## Aim of the task
Starting at the beginning of the listing and ending at the line with "tap(285, 7)", edit those lines to replace "Run button" with "Play button". Write them out again with everything else unchanged.

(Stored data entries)
_ _ _ _ _

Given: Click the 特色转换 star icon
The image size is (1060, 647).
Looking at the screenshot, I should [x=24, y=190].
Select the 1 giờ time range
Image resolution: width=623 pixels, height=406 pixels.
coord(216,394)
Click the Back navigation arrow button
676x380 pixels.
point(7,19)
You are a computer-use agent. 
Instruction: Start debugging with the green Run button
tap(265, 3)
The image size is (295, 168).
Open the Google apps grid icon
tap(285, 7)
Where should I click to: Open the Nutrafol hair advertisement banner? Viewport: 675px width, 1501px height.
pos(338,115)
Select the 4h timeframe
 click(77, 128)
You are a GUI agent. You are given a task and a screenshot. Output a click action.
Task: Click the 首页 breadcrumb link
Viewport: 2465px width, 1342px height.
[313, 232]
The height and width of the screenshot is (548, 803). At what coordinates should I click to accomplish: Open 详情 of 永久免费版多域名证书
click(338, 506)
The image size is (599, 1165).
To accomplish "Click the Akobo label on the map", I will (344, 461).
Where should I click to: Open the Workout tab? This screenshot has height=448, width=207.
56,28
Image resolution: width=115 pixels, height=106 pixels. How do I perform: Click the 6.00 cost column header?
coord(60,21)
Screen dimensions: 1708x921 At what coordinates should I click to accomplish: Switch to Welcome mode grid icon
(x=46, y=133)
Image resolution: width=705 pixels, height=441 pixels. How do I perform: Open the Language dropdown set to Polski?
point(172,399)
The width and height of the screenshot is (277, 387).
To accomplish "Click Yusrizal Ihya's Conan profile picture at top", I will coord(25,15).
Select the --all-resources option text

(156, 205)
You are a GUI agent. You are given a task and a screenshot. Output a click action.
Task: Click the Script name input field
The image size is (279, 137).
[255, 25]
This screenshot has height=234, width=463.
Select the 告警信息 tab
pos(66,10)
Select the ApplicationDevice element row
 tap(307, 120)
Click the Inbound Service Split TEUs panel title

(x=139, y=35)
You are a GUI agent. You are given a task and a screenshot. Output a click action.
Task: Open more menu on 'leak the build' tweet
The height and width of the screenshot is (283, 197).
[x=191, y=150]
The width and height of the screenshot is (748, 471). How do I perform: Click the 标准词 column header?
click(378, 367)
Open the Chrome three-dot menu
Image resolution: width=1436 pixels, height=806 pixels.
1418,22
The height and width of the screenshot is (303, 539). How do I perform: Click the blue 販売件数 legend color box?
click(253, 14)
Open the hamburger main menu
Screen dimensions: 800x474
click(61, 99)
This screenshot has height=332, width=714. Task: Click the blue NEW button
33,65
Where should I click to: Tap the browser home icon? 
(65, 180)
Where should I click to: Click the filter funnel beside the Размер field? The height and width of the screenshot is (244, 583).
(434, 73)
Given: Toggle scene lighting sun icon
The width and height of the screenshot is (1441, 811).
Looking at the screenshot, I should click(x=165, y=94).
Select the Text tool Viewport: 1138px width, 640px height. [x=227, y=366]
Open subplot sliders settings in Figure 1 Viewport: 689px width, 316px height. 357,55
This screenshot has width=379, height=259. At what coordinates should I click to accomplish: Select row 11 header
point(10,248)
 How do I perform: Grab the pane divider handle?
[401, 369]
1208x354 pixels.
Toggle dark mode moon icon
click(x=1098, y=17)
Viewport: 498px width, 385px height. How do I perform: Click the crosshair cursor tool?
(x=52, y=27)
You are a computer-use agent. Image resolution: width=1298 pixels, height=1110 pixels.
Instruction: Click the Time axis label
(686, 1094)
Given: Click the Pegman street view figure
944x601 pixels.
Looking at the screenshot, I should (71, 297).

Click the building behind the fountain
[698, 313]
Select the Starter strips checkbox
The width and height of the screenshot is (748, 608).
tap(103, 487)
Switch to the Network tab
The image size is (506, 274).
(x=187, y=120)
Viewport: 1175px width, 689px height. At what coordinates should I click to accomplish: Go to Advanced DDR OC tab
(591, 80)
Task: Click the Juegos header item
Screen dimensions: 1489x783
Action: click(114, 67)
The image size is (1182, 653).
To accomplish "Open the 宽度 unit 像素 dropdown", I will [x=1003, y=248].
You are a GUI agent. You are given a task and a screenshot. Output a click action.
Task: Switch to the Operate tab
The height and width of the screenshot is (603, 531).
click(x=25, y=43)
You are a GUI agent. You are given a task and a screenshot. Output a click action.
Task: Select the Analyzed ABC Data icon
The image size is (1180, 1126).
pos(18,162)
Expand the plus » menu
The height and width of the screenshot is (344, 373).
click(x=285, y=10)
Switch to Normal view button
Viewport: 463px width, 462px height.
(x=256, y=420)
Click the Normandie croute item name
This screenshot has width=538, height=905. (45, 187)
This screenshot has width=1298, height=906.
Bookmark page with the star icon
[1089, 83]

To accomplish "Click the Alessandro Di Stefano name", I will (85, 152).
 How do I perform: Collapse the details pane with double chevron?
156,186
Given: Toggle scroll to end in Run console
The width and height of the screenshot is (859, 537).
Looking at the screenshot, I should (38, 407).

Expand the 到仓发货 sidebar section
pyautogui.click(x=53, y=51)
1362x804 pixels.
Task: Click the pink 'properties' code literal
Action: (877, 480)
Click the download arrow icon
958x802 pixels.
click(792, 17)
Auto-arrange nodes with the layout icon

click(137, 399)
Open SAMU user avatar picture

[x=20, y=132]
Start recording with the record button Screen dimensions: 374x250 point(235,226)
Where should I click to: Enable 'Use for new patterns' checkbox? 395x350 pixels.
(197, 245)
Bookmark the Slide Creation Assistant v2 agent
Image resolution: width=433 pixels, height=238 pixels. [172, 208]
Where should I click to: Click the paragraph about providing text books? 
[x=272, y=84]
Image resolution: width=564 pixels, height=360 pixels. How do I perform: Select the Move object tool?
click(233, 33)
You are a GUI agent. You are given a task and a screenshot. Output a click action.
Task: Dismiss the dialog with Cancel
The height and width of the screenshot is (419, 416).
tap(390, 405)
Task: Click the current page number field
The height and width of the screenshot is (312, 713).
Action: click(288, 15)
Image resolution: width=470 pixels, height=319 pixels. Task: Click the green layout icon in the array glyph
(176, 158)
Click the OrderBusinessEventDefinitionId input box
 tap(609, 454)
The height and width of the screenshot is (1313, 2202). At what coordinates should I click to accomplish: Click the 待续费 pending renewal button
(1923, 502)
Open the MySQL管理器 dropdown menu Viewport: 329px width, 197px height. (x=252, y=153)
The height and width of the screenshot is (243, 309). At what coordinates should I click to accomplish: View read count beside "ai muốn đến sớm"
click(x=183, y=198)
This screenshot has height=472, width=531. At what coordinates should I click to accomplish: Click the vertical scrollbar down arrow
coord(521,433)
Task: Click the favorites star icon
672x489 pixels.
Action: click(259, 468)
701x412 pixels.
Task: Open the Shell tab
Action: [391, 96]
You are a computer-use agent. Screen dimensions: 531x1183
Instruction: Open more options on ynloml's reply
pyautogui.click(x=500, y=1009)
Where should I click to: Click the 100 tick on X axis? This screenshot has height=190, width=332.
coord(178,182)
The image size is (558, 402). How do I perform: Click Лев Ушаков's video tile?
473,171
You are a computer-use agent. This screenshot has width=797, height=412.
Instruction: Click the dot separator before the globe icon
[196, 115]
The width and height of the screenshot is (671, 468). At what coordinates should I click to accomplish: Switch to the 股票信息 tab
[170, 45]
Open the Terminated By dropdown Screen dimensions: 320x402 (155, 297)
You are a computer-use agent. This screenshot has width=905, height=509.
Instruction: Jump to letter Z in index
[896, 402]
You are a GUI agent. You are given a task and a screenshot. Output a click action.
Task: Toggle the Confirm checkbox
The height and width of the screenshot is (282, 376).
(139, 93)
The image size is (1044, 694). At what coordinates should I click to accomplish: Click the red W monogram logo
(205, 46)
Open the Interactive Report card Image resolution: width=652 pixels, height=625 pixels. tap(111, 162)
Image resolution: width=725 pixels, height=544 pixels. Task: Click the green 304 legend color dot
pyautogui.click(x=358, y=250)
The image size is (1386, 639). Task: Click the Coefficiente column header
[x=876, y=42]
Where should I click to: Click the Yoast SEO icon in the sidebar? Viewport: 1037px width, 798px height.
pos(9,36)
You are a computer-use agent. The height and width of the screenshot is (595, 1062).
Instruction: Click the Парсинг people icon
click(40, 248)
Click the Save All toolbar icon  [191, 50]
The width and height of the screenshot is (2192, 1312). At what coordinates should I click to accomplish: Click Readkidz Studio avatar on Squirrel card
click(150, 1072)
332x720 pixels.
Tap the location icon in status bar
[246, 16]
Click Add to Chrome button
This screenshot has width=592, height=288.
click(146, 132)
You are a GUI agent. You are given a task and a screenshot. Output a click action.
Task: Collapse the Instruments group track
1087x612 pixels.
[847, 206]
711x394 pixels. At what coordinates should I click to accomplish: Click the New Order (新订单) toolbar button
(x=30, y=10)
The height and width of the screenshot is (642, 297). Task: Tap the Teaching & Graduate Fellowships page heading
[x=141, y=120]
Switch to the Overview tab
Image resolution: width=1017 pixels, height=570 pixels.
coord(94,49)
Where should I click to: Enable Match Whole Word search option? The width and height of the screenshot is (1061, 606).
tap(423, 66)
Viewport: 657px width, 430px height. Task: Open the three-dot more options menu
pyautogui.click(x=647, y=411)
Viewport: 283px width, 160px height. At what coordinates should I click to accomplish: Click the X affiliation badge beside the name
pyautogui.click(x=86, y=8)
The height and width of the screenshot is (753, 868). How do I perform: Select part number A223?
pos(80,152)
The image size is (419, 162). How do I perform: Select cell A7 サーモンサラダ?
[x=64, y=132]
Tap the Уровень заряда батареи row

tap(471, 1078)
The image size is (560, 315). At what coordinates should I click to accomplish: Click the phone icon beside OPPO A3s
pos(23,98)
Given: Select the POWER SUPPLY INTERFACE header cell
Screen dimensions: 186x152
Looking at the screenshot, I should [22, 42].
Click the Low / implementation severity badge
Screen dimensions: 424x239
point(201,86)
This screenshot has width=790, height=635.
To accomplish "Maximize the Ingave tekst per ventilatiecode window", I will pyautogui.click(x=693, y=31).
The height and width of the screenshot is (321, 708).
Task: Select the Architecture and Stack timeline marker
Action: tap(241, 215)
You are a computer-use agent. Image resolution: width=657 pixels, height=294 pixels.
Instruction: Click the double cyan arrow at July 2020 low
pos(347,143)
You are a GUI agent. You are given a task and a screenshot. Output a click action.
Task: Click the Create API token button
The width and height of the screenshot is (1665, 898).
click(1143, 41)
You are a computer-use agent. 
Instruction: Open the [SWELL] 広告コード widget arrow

_ _ _ _ _

## Complete response
Given: Click the 特色转换 star icon
The image size is (1060, 647).
Looking at the screenshot, I should [x=24, y=190].
Select the 1 giờ time range
Image resolution: width=623 pixels, height=406 pixels.
coord(216,394)
Click the Back navigation arrow button
676x380 pixels.
point(7,19)
You are a computer-use agent. 
Instruction: Start debugging with the green Play button
tap(265, 3)
The image size is (295, 168).
Open the Google apps grid icon
tap(285, 7)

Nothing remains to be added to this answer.